▶ **EXERCISE DIRECTIONS**: Output the line containing "The image size is (457, 800)." and each line after it through the end of the data, exactly as written, with pictures left out.

Collected data entries:
================================

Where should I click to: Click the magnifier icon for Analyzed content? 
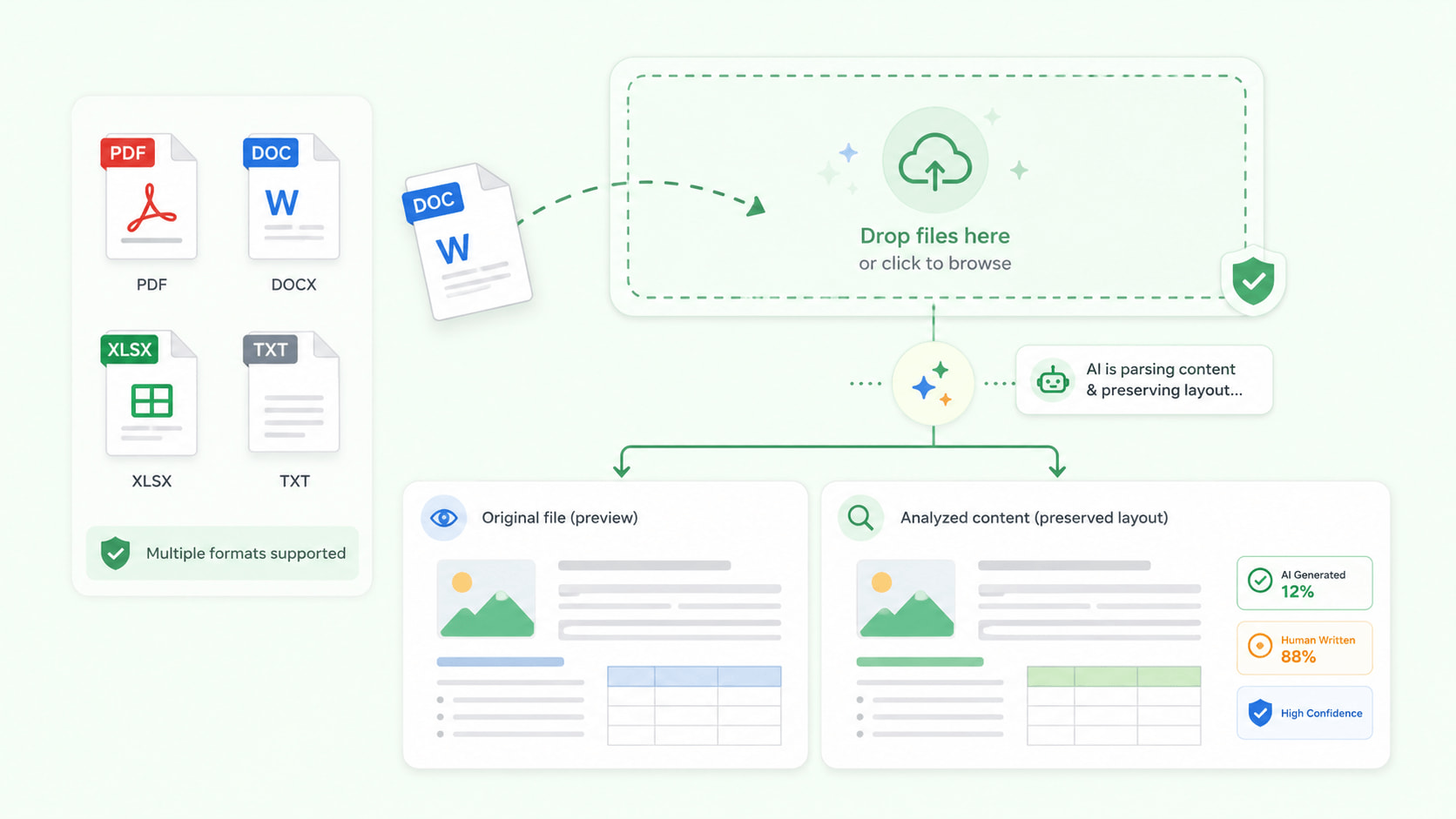tap(860, 517)
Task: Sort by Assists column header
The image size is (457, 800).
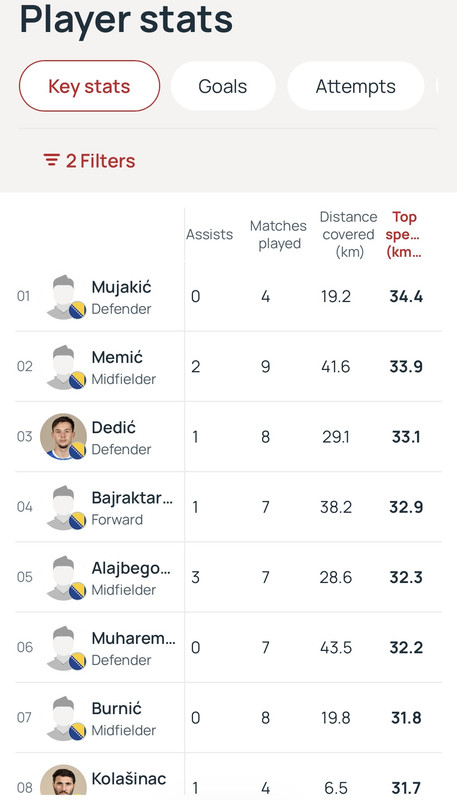Action: (210, 235)
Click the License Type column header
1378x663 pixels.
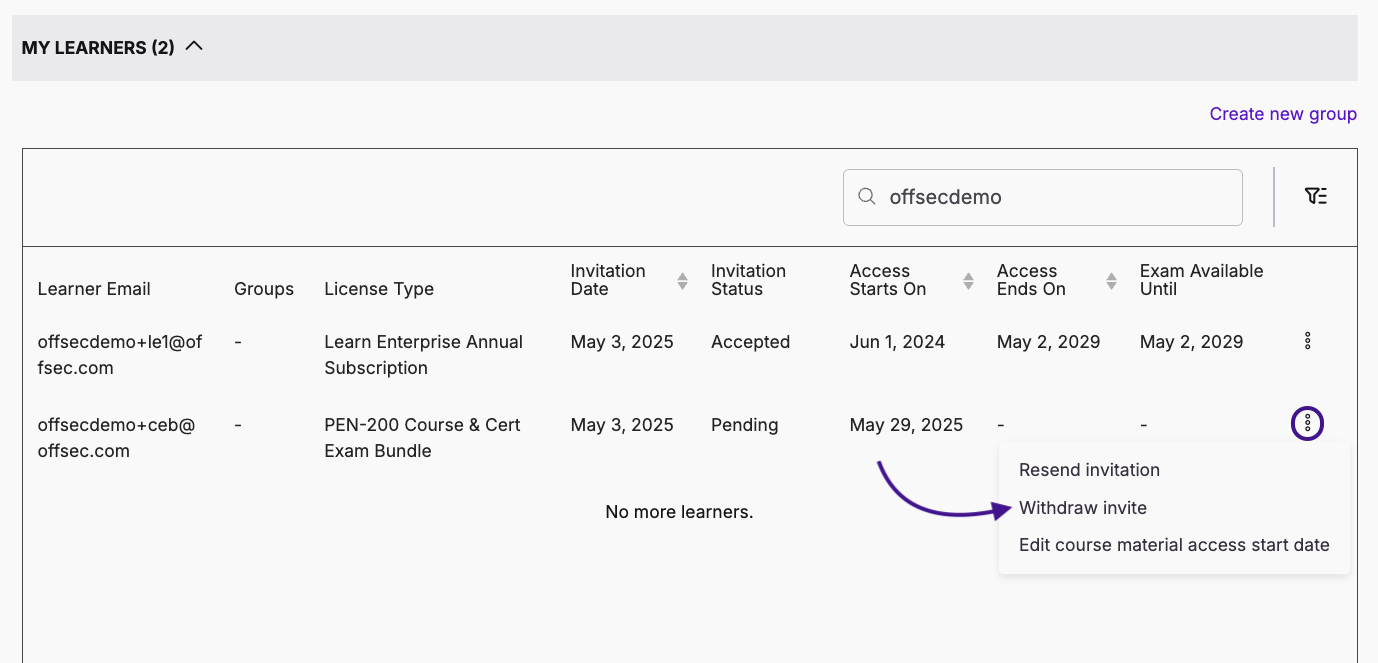(x=379, y=289)
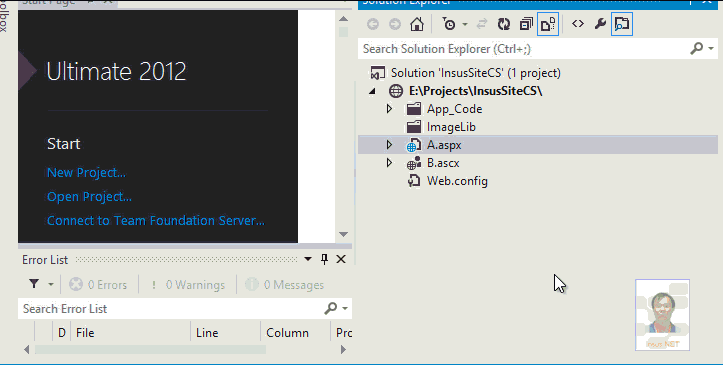Expand the App_Code folder node

(x=389, y=109)
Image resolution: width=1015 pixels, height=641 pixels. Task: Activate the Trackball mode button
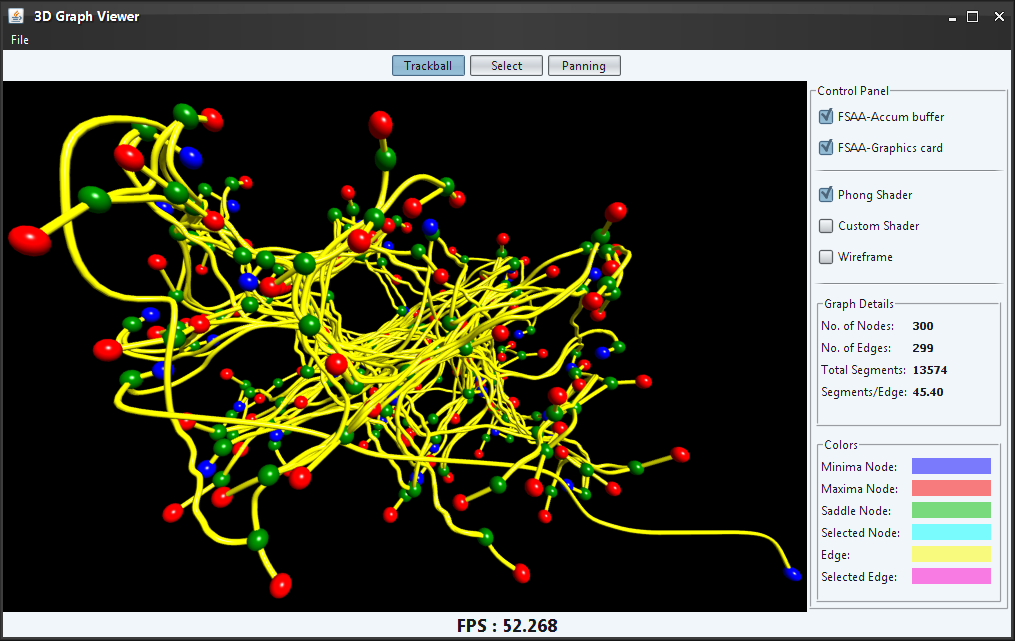428,66
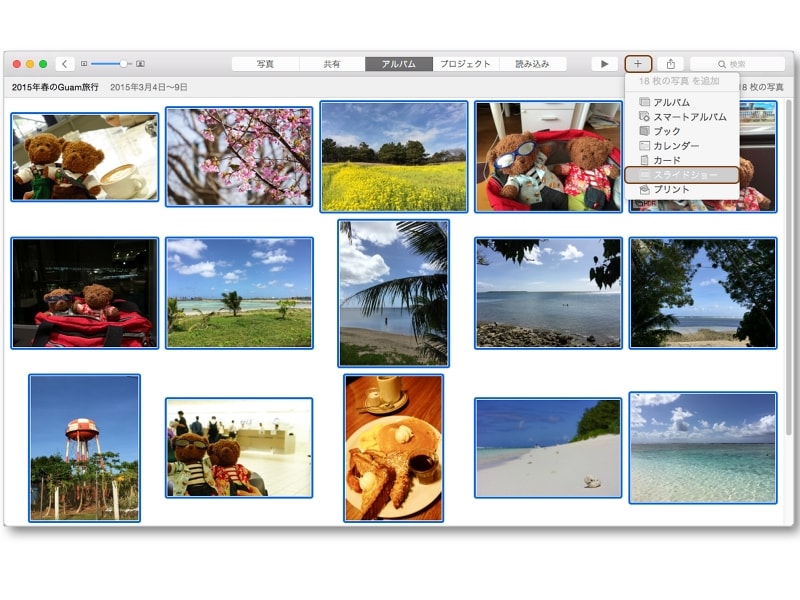Switch to the 写真 tab
This screenshot has height=600, width=800.
(265, 64)
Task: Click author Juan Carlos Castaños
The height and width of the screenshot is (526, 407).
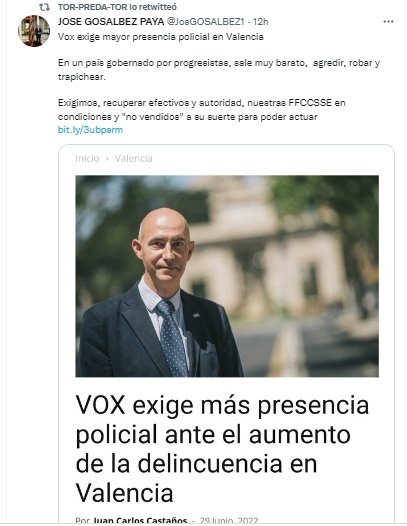Action: (140, 520)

================================

▶ **TASK RESULT**:
The image size is (457, 800).
Action: (210, 235)
Click the License Type column header
1378x663 pixels.
(x=379, y=289)
Expand the App_Code folder node

(x=389, y=109)
Image resolution: width=1015 pixels, height=641 pixels. Task: Activate the Trackball mode button
428,66
Switch to the 写真 tab
This screenshot has height=600, width=800.
(265, 64)
Task: Click author Juan Carlos Castaños
The height and width of the screenshot is (526, 407).
Action: (140, 520)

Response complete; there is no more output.